Work task |
If an entry below holds a picture, leave the picture out and print the rest exactly.

Provided data |
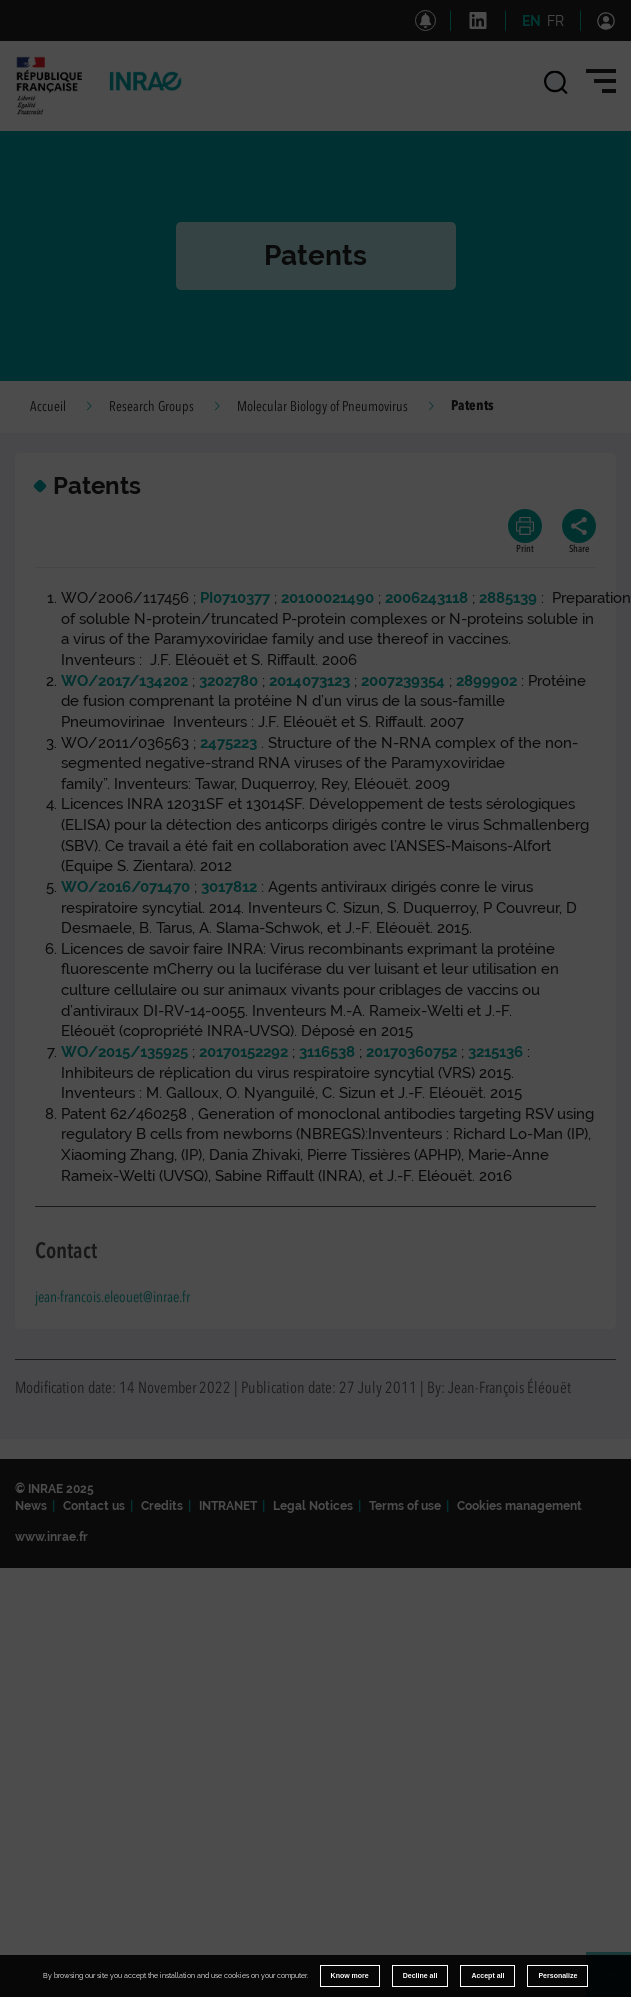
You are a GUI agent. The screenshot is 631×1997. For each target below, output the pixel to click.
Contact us (94, 1506)
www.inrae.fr (51, 1537)
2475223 (228, 743)
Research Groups (151, 407)
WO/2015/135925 (124, 1052)
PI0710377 (235, 598)
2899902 (486, 681)
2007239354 (403, 681)
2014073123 (309, 681)
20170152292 (243, 1052)
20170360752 (411, 1052)
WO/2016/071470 (125, 887)
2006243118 (426, 598)
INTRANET (228, 1506)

Worked solution |
You are a GUI agent. The screenshot is 631×1997. For each target below, output the pixel to click.
Contact us (94, 1506)
www.inrae.fr (51, 1537)
2475223 (228, 743)
Research Groups (151, 407)
WO/2015/135925 (124, 1052)
PI0710377 (235, 598)
2899902 (486, 681)
2007239354 (403, 681)
2014073123 (309, 681)
20170152292 (243, 1052)
20170360752 (411, 1052)
WO/2016/071470 (125, 887)
2006243118 (426, 598)
INTRANET (228, 1506)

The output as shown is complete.